All of the data is to be copied word for word.

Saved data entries
::::::

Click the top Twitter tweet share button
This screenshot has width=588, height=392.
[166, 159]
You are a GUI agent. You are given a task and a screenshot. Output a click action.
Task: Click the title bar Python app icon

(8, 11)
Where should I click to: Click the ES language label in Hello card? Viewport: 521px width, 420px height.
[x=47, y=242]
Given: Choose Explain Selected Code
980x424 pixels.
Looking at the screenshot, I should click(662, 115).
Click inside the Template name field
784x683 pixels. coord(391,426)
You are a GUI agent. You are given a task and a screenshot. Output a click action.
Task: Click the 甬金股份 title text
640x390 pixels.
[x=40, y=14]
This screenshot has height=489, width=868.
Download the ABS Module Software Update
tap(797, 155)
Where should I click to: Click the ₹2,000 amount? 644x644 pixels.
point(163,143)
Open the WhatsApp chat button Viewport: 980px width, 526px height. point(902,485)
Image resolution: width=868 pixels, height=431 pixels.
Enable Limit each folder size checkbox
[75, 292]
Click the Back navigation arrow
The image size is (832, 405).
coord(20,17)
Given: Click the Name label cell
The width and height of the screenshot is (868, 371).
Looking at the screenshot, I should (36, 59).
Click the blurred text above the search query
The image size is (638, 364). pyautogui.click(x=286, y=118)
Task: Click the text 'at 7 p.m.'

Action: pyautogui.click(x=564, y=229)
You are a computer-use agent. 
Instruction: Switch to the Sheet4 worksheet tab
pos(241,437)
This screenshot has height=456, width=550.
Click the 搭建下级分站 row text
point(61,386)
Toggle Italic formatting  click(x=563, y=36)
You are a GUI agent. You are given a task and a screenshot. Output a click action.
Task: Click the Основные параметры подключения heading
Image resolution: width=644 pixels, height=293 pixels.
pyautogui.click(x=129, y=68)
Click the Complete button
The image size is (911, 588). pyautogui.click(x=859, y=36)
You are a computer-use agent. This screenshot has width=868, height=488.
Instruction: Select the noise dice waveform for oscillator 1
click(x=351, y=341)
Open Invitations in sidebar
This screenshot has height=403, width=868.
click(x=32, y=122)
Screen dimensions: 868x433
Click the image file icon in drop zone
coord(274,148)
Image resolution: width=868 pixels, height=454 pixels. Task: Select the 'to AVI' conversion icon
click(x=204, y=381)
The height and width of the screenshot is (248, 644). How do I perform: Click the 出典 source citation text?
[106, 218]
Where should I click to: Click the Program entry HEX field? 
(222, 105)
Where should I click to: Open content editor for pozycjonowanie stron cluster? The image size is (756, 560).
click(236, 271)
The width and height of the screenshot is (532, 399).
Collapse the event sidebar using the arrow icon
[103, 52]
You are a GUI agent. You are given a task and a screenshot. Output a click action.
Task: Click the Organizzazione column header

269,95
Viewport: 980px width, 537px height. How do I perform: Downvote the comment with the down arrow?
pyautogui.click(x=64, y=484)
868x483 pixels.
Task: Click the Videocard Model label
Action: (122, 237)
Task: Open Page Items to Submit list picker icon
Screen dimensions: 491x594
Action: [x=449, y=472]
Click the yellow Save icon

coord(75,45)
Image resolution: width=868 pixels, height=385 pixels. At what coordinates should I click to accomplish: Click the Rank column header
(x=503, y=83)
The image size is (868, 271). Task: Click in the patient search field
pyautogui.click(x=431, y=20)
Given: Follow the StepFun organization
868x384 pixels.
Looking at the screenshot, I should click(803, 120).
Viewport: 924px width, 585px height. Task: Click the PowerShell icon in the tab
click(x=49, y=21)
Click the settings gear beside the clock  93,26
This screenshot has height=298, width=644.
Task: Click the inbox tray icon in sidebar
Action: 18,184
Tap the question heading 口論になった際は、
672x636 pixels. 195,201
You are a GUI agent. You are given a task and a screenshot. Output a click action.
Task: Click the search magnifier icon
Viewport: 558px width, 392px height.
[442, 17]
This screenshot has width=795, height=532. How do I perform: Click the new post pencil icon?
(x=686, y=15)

::::::

Response box ▸
Click the top Twitter tweet share button
This screenshot has width=588, height=392.
[166, 159]
You are a GUI agent. You are given a task and a screenshot. Output a click action.
Task: Click the title bar Python app icon

(8, 11)
Where should I click to: Click the ES language label in Hello card? Viewport: 521px width, 420px height.
[x=47, y=242]
Given: Choose Explain Selected Code
980x424 pixels.
Looking at the screenshot, I should click(662, 115).
Click inside the Template name field
784x683 pixels. coord(391,426)
You are a GUI agent. You are given a task and a screenshot. Output a click action.
Task: Click the 甬金股份 title text
640x390 pixels.
[x=40, y=14]
This screenshot has height=489, width=868.
Download the ABS Module Software Update
tap(797, 155)
Where should I click to: Click the ₹2,000 amount? 644x644 pixels.
point(163,143)
Open the WhatsApp chat button Viewport: 980px width, 526px height. point(902,485)
Image resolution: width=868 pixels, height=431 pixels.
Enable Limit each folder size checkbox
[75, 292]
Click the Back navigation arrow
The image size is (832, 405).
coord(20,17)
Given: Click the Name label cell
The width and height of the screenshot is (868, 371).
Looking at the screenshot, I should (36, 59).
Click the blurred text above the search query
The image size is (638, 364). pyautogui.click(x=286, y=118)
Task: Click the text 'at 7 p.m.'

Action: pyautogui.click(x=564, y=229)
You are a computer-use agent. 
Instruction: Switch to the Sheet4 worksheet tab
pos(241,437)
This screenshot has height=456, width=550.
Click the 搭建下级分站 row text
point(61,386)
Toggle Italic formatting  click(x=563, y=36)
You are a GUI agent. You are given a task and a screenshot. Output a click action.
Task: Click the Основные параметры подключения heading
Image resolution: width=644 pixels, height=293 pixels.
pyautogui.click(x=129, y=68)
Click the Complete button
The image size is (911, 588). pyautogui.click(x=859, y=36)
You are a computer-use agent. This screenshot has width=868, height=488.
Instruction: Select the noise dice waveform for oscillator 1
click(x=351, y=341)
Open Invitations in sidebar
This screenshot has height=403, width=868.
click(x=32, y=122)
Screen dimensions: 868x433
Click the image file icon in drop zone
coord(274,148)
Image resolution: width=868 pixels, height=454 pixels. Task: Select the 'to AVI' conversion icon
click(x=204, y=381)
The height and width of the screenshot is (248, 644). How do I perform: Click the 出典 source citation text?
[106, 218]
Where should I click to: Click the Program entry HEX field? 
(222, 105)
Where should I click to: Open content editor for pozycjonowanie stron cluster? The image size is (756, 560).
click(236, 271)
The width and height of the screenshot is (532, 399).
Collapse the event sidebar using the arrow icon
[103, 52]
You are a GUI agent. You are given a task and a screenshot. Output a click action.
Task: Click the Organizzazione column header

269,95
Viewport: 980px width, 537px height. How do I perform: Downvote the comment with the down arrow?
pyautogui.click(x=64, y=484)
868x483 pixels.
Task: Click the Videocard Model label
Action: (122, 237)
Task: Open Page Items to Submit list picker icon
Screen dimensions: 491x594
Action: [x=449, y=472]
Click the yellow Save icon

coord(75,45)
Image resolution: width=868 pixels, height=385 pixels. At what coordinates should I click to accomplish: Click the Rank column header
(x=503, y=83)
The image size is (868, 271). Task: Click in the patient search field
pyautogui.click(x=431, y=20)
Given: Follow the StepFun organization
868x384 pixels.
Looking at the screenshot, I should click(803, 120).
Viewport: 924px width, 585px height. Task: Click the PowerShell icon in the tab
click(x=49, y=21)
Click the settings gear beside the clock  93,26
This screenshot has height=298, width=644.
Task: Click the inbox tray icon in sidebar
Action: 18,184
Tap the question heading 口論になった際は、
672x636 pixels. 195,201
You are a GUI agent. You are given a task and a screenshot. Output a click action.
Task: Click the search magnifier icon
Viewport: 558px width, 392px height.
[442, 17]
This screenshot has width=795, height=532. How do I perform: Click the new post pencil icon?
(x=686, y=15)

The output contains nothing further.